That’s right – the Stones thought two’s a crowd. I wonder what they would think of public cloud vendors! Most CSOs dread the unknown and it is not known how these public clouds are operated. We at Netskope decided to build our own cloud because for cloud optimization – or to guarantee performance, security, and availability – we should know everything about the cloud in which our customers put their trust.
Building your own cloud is not easy – which is why the majority of SaaS startups invariably choose a public cloud vendor. There are a lot of problems you have to solve if you build your own cloud:
- Where do you host your data centers?
- How do you build your network?
- With what vendors do you choose to work?
- How do you plan for growth?
- How do you secure your cloud?
- How do you make sure it is compliant with corporate and industry policies and regulations?
At Netskope, we started by creating a blueprint of how our eventual app deployment would look. We assumed we will have customers in different parts of the world and decided to build the app from the ground up to be globally distributed. When someone decides to build their app to be globally distributed, they can easily underestimate the planning and work that entails. So we took great care to make sure our design was sound. At the same time, we did not over-engineer things. We used the same basic tenets of good cloud app practices:
- Build to scale out
- Ensure all interfaces are stateless
- Anticipate failures in the design
- Create a true Service-Oriented Architecture (SOA) with SLAs for each service
- Account for global server load balancing (GSLB) and geographic residency requirements
Scale out versus scale up
There was great debate about this a few years ago, but the verdict is in: Scale out wins in most situations. Scale up may work for you, but it has a certain breaking point. With scale-out architecture, you can push the breaking point so far out that you can mitigate much of the scalability risks.
Stateless architecture
In any cloud app, maintaining state is hard.
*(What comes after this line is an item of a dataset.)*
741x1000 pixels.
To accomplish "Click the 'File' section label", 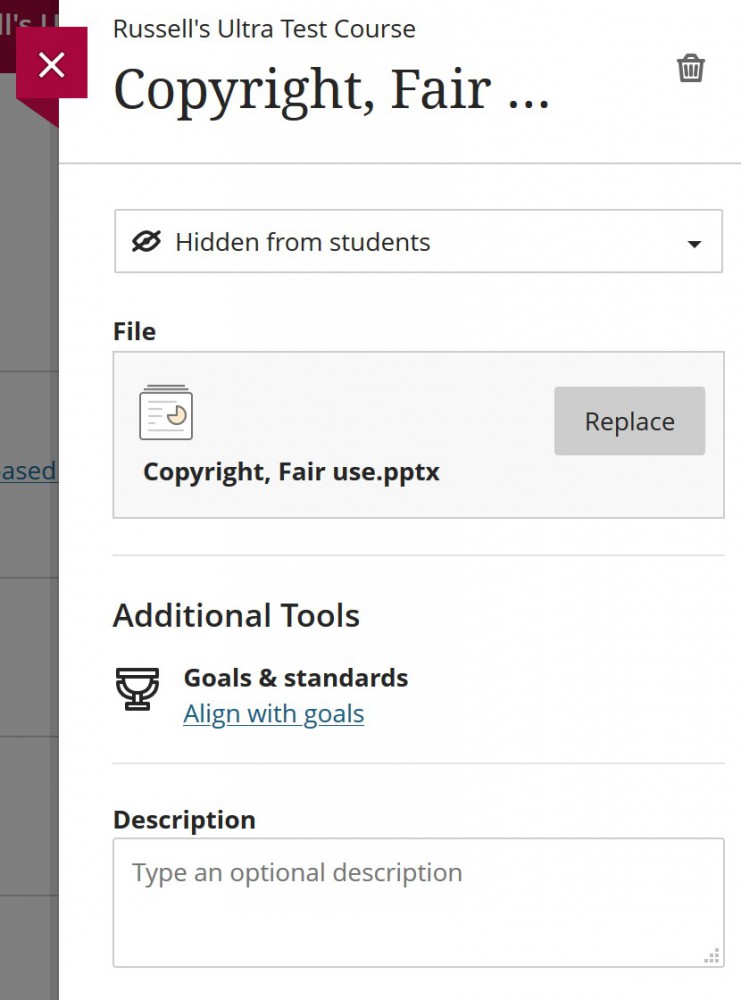I will (x=133, y=331).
You do not know what is going to fail. Your trusted ISP may decide to go down or there may be an outage in an interconnect. Recovering state after a failure is complex and never works. Netskope’s engineering team has done a great job solving the challenge of avoiding state when it was simpler to be stateful.
Resilient to failures but can recover if they happen
Our cloud is built to be resilient to failures. We have replicas and backups of data, multi-path links to all nodes in the network, and various other protections that help us resist those temporary fade-outs. In addition, our software is built for transparent retries, exponential back-off (so that we do not DDoS ourselves) and use common sense techniques to limit cascading failures.
True SOA with SLA guarantees
An age old design pattern in software is to separate the interface from the implementation. This is very true with the cloud. We have built very robust private APIs that allow us to build loosely-coupled distributed systems. Each API has a SLA much like what Amazon documented in their seminal Dynamo paper. This allows us to build features knowing full well what the expected performance will be.
GSLB and geo-residency
Building an enterprise-class cloud application that has great performance requires many points-of-presence (PoP). But a global enterprise application also needs to make sure it is built for geo-residency and privacy requirements in the countries it serves. If you build your app from the ground up knowing you have to support these requirements, it is easy for you to cater to international customers as well as use your global scale for better performance.
These are just the few basic tenets that we followed in our system design to allow us to scale. In future blog posts, we will talk about how we secured our cloud and some more details about our network design.